È noto che l’omicidio stradale è disciplinato dall’art. 589 bis c.p., che prevede la pena della reclusione da due a sette anni per chiunque cagioni per colpa la morte di una persona con violazione delle norme sulla disciplina della circolazione stradale.

È altrettanto noto come la giurisprudenza di legittimità abbia più volte chiarito che

  • in caso di investimento di un pedone, la responsabilità del conducente può essere esclusa solo quando la condotta della vittima si ponga come causa eccezionale e atipica, imprevista e imprevedibile, dell’evento e sia stata da sola sufficiente a produrlo (cfr. sul punto Cass. c.d. Landi n. 37622/2021);
  • il conducente del veicolo va esente da responsabilità per aver investito un pedone quando, per motivi estranei ad ogni suo obbligo di diligenza, si sia trovato nell’oggettiva impossibilità di notare il pedone e di osservarne tempestivamente i movimenti rapidi e inattesi (cfr. ex multis Cass. c.d. Corigliano n. 33207/2013).

Tanto premesso, si segnala che spesso nella prassi l’investimento del pedone si collega causalmente all’abbagliamento del conducente del veicolo, la cui vista è turbata dal sole all’altezza degli occhi. In relazione a tale evenienza, ci si pone quindi un quesito: può l’abbagliamento essere considerato caso fortuito ed escludere, alla luce dei principi sopra riportati, la penale responsabilità del conducente?

A tale interrogativo ha di recente fornito risposta la Corte di Cassazione, con sentenza n. 18748 del 12 maggio 2022.
Segnatamente, gli Ermellini – richiamando espressamente i precedenti giurisprudenziali citati – hanno affermato che la responsabilità penale dell’autista non può venir meno per il semplice disturbo visivo arrecatogli dai raggi solari. Si legge nella motivazione della sentenza, infatti, che “l’abbagliamento da raggi solari del conducente di un automezzo non integra un caso fortuito e perciò non esclude la penale responsabilità per i danni che ne siano derivati alle persone”.

In caso di abbagliamento, precisa la Corte, il conducente dovrebbe:
1. diminuire la velocità di marcia;
2. eventualmente fermarsi fino a “superare gli effetti del fenomeno impeditivo della visibilità”.

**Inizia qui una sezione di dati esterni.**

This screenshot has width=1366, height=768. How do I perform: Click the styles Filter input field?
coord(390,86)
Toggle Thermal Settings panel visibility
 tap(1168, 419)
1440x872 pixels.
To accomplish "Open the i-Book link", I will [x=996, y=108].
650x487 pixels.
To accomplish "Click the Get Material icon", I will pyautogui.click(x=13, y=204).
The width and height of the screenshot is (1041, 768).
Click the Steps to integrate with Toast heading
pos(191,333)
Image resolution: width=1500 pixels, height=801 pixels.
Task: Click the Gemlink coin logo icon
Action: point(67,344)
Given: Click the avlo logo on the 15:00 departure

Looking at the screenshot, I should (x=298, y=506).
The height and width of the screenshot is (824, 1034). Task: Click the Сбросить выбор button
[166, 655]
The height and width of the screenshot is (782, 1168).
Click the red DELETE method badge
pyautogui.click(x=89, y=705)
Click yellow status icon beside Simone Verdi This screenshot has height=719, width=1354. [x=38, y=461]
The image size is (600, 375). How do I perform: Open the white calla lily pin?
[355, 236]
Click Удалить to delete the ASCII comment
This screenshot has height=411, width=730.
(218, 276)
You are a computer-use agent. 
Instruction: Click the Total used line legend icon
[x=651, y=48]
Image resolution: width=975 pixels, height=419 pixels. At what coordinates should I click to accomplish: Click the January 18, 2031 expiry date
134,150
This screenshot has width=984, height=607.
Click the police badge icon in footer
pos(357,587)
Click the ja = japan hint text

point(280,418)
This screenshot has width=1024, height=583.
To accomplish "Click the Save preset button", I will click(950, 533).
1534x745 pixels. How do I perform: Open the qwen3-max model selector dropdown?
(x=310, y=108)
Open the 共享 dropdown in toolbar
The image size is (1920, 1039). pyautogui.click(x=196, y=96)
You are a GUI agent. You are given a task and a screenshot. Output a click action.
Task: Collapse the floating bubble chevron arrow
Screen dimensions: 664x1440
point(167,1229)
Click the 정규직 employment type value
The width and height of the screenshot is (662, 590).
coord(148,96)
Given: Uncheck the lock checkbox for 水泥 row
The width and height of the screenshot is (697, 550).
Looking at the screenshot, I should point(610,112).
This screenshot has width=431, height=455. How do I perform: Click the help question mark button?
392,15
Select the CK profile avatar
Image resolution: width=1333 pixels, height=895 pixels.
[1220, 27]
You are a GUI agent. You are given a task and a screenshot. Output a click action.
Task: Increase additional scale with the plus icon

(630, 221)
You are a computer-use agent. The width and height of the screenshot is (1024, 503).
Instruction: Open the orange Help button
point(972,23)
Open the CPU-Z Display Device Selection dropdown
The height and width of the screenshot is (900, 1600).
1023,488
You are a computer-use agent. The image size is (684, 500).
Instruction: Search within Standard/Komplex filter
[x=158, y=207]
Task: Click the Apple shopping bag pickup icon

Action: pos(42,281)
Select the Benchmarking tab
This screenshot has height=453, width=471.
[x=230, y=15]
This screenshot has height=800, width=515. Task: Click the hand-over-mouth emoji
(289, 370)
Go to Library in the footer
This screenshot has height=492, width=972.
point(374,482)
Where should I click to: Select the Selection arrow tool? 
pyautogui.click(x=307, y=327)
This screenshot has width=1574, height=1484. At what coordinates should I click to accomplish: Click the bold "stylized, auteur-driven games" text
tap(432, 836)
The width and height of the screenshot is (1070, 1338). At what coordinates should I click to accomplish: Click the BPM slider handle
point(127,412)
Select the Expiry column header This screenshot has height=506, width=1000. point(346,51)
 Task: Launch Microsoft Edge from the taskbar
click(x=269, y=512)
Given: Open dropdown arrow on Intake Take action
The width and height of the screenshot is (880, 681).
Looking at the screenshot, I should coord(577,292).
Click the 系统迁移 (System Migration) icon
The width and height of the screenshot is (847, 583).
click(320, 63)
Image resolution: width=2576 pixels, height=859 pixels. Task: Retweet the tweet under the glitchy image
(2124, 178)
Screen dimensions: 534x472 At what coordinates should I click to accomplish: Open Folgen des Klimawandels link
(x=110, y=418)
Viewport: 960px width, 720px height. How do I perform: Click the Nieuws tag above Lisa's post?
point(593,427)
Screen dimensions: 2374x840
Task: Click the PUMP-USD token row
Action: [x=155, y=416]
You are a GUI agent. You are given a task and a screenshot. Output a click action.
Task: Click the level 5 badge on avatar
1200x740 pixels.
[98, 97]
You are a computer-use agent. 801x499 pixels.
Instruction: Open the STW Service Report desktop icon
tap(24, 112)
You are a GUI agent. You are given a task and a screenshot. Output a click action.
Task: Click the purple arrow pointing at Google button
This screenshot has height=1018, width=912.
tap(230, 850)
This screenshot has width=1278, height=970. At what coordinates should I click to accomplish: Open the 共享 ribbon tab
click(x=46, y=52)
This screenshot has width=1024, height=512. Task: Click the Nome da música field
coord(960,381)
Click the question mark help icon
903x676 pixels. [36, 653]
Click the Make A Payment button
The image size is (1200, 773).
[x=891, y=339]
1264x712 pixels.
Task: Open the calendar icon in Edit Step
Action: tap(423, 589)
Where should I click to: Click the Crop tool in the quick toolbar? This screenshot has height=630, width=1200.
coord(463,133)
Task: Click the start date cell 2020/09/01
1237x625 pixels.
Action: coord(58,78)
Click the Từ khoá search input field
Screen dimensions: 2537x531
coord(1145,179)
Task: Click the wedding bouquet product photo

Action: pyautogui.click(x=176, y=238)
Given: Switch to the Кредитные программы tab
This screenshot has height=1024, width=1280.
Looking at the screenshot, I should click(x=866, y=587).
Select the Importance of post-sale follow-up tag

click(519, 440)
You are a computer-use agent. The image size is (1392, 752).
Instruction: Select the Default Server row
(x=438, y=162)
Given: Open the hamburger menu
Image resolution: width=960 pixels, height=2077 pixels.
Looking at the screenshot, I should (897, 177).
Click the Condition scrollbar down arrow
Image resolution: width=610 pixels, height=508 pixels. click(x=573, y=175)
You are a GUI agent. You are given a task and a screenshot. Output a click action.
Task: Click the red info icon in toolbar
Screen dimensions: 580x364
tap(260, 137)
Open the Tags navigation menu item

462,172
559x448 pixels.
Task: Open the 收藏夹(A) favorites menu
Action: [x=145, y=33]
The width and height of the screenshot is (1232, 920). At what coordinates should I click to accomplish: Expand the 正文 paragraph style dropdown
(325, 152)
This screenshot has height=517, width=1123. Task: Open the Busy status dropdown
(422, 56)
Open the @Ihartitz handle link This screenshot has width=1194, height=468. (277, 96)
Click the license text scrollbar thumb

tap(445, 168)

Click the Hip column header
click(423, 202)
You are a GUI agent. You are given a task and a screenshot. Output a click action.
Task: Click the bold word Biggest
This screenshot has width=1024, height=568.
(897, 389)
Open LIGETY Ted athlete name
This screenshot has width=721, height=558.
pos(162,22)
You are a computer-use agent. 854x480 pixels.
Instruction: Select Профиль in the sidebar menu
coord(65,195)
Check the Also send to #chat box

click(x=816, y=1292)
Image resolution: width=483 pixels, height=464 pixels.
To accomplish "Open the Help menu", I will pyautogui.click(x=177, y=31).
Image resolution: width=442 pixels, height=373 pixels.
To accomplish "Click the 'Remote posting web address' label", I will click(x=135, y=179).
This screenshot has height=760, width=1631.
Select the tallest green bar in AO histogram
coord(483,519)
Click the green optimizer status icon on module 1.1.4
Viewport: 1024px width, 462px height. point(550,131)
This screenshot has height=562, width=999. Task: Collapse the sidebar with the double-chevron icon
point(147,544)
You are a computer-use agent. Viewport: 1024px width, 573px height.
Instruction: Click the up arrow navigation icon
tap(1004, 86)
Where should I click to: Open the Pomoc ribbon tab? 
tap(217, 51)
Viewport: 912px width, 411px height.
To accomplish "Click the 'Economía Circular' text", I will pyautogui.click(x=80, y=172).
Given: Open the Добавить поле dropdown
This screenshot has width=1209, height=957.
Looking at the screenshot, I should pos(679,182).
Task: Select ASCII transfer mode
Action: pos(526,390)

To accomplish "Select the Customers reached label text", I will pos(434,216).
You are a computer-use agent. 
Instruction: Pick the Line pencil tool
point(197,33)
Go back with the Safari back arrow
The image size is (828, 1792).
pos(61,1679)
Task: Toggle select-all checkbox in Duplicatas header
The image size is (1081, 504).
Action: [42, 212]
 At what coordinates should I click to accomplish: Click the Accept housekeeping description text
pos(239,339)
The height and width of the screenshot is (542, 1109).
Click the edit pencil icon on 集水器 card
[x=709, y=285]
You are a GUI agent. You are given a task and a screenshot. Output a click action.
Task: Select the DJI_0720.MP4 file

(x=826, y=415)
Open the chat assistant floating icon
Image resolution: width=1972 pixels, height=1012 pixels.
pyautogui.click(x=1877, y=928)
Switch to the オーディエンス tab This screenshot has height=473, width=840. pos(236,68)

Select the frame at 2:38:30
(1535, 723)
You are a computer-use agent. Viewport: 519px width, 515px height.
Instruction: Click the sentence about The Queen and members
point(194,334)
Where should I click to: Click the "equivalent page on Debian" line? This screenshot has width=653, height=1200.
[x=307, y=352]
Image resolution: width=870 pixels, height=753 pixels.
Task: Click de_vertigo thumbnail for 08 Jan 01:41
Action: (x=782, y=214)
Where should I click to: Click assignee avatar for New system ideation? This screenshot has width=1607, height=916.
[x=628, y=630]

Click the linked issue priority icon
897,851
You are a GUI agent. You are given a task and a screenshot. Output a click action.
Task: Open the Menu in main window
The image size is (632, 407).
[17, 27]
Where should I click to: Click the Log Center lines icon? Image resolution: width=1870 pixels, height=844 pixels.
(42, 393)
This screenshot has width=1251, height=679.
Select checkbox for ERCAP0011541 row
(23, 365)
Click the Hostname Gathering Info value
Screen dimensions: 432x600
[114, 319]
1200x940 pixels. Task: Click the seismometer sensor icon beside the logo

Il caso giunto all’attenzione della Cassazione, in particolare, riguardava un soggetto che, essendosi posto alla guida di un’autovettura che procedeva alla velocità di circa 35 km/h, aveva provocato la morte per investimento di un anziano che stava attraversando diagonalmente la strada all’altezza di una intersezione e si era allontanato omettendo di prestare assistenza alla vittima, morta sul colpo.
L’imputato era stato condannato prima dal Gup del Tribunale e poi dalla Corte d’appello per i reati di cui agli artt. 589 bis c.p., 589 ter c.p. e 189 co. 7 D.lgs. 285/92.
Contro la sentenza di secondo grado aveva dunque proposto ricorso l’imputato, deducendo – limitatamente agli aspetti in questo contesto rilevanti – l’erroneità della sentenza nella parte in cui non ha considerato l’impossibilità per il conducente di prevedere ed evitare l’investimento, impossibilità dovuta anche dai raggi solari all’altezza del viso.
La Corte, tuttavia, ha ritenuto tale doglianza infondata sulla scorta dei principi sopra esaminati.